Das Geschäft blühte, zumal es der pfiffige Jacques Bressol immer wieder
schaffte, an den Auslieferungsstellen als einer der ersten ab gefertigt zu
werden. Und wenn sich mal ein kleiner Einzelkämpfer auf sein Gebiet wagte,
konnte er leicht zur Räson gebracht werden. Wenn allerdings eine rivalisierende
Bande anrückte, ging das nicht so glimpflich ab.
    Genau das war zwei Monate zuvor passiert. Das
löste eine erbitterte Schlägerei aus, bei der Bressols Leute und ihre Gegner
reichlich Federn lassen mußten. Zigeuner und arbeitslose Araber spielten
Ringrichter und feuerten sie begeistert an. Bressol ging siegreich aus der
Schlacht hervor, was sein Ansehen noch beträchtlich steigerte. Die Flics nahmen
sich jedoch vor, in Zukunft ein wachsameres Auge auf die Nachwuchsgangster zu
werfen. Nichtsdestoweniger schwoll Bressols stolze Brust mehr und mehr an. Er
beherrschte den Zeitungsverkauf in Saint-Ouen und Umgebung wie Scarface in Chicago den Schnapskonsum.
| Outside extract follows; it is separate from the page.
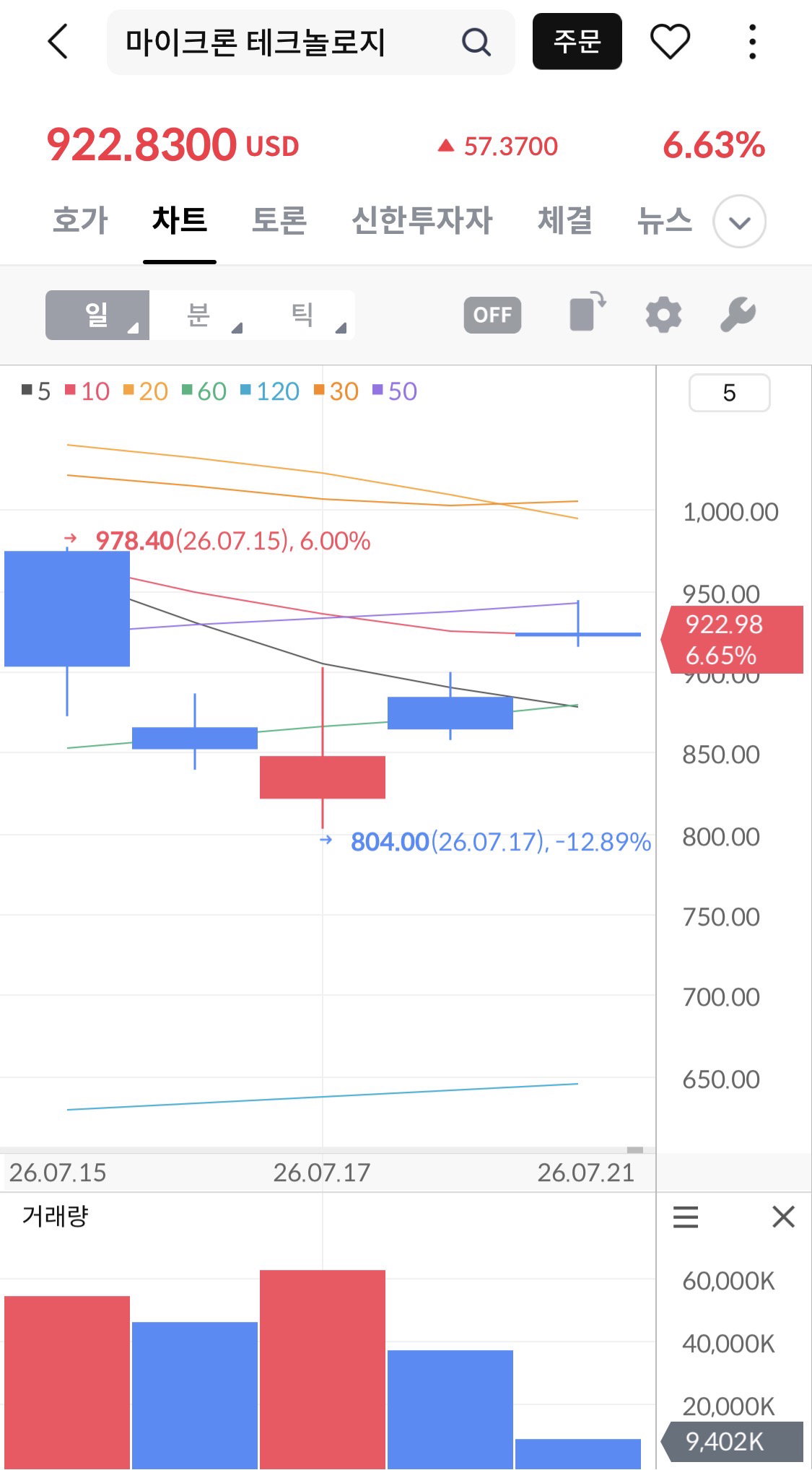
Task: Open chart settings gear icon
Action: click(x=663, y=315)
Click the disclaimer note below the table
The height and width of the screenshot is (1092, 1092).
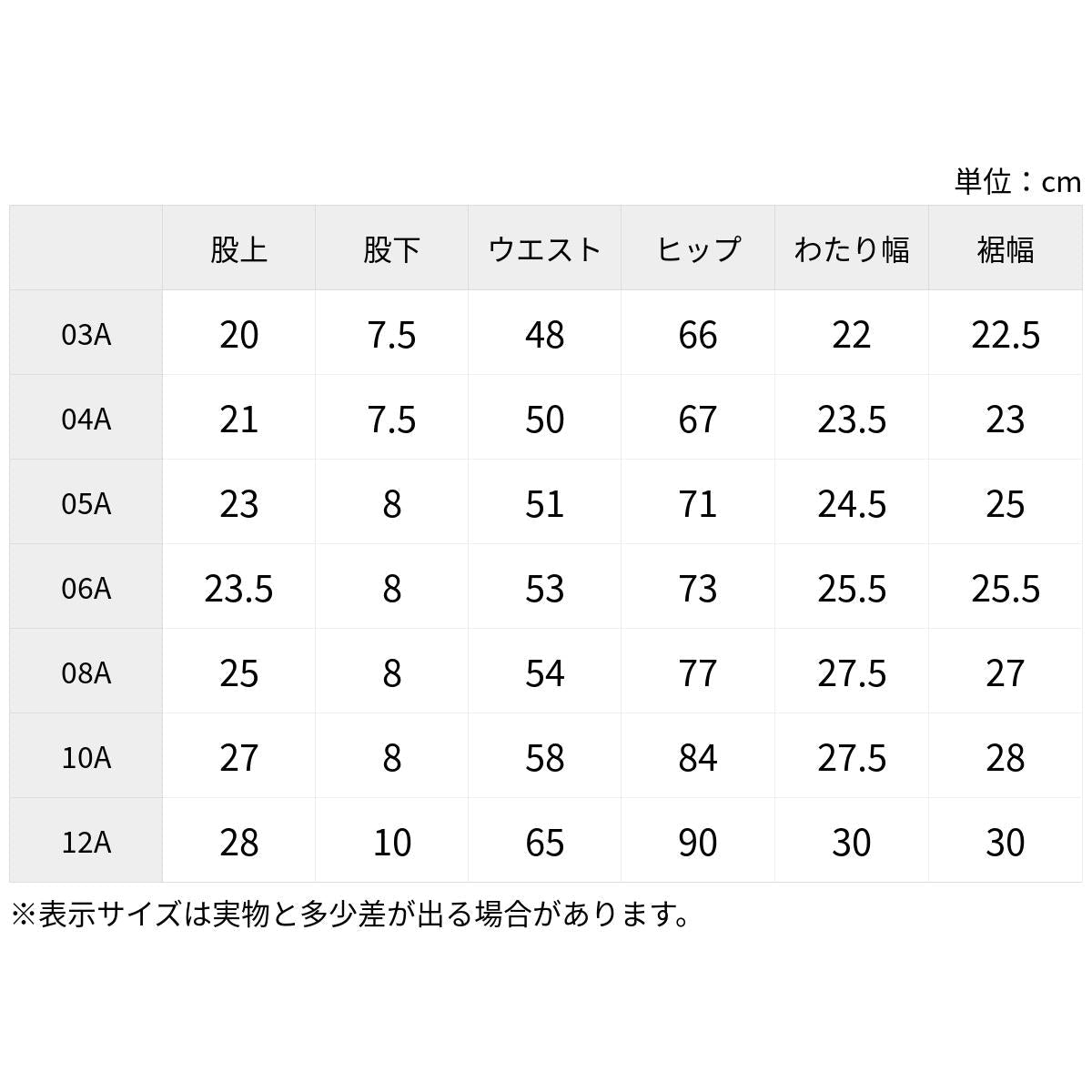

    Es gehörte nicht zu den Gewohnheiten meines
Freundes, mir auf die Bude zu rücken. Ich hatte ihn seit mehr als drei Monaten
nicht mehr gesehen. Von der Schlägerei hatte mir einer meiner Bekannten
berichtet, der in einer marineblauen Uniform mehrere Stunden täglich an der
Kreuzung Ney-du-Poteau den Straßenverkehr zum Erliegen brachte. Ich fürchtete,
daß Jacques mit den Ordnungshütern aneinandergeraten war, und zwar ziemlich
heftig.
    Eine Weile knetete er seine Mütze in den Händen,
dann knüllte er sie zusammen und stopfte sie in die Tasche mit dem
Lederflicken.
    „Die Flics lassen uns in Ruhe“, erwiderte er auf
meine Frage. „Haben nichts dagegen, daß wir unsere Blätter an den Fabriktoren
verhimmeln. Ihnen ist es lieber, wir verkaufen Zeitungen, als daß wir Uhren
klauen oder Touristen ausnehmen. Zur Schule oder zur Arbeit kriegt uns sowieso
keiner! Aber daß ich ‘ne lukrative Masche gefunden habe in diesen harten
Zeiten, das bringt einige Scheißkerle um den Schlaf. Bei der Schlägerei haben
sie den kürzeren gezogen, jetzt versuchen sie ‘ne andre Tour...“
    Er nahm noch eine zweite Kippe aus dem
Aschenbecher, klemmte sie sich gekonnt in den Mundwinkel und fuhr in
melodramatischem Ton fort:
    „Man tötet mir meine Männer, Burma!“
    „Im Ernst?“
    Daß sich zwei Banden von Halbwüchsigen um einen
günstigen Verkaufsbezirk prügelten, mochte ja noch angehen, obwohl es ein
düsteres Licht auf die Zustände in unserer Gesellschaft warf. Aber sich
vorzustellen, daß sie mit Revolvern oder anderen Waffen untereinander
abrechneten... Nein, so gutgläubig war ich dann doch nicht. Der Junge wollte
mir einen Bären aufbinden. Leider hatte er sich einen ungünstigen Moment
ausgesucht. René Galzat reichte mir vollkommen.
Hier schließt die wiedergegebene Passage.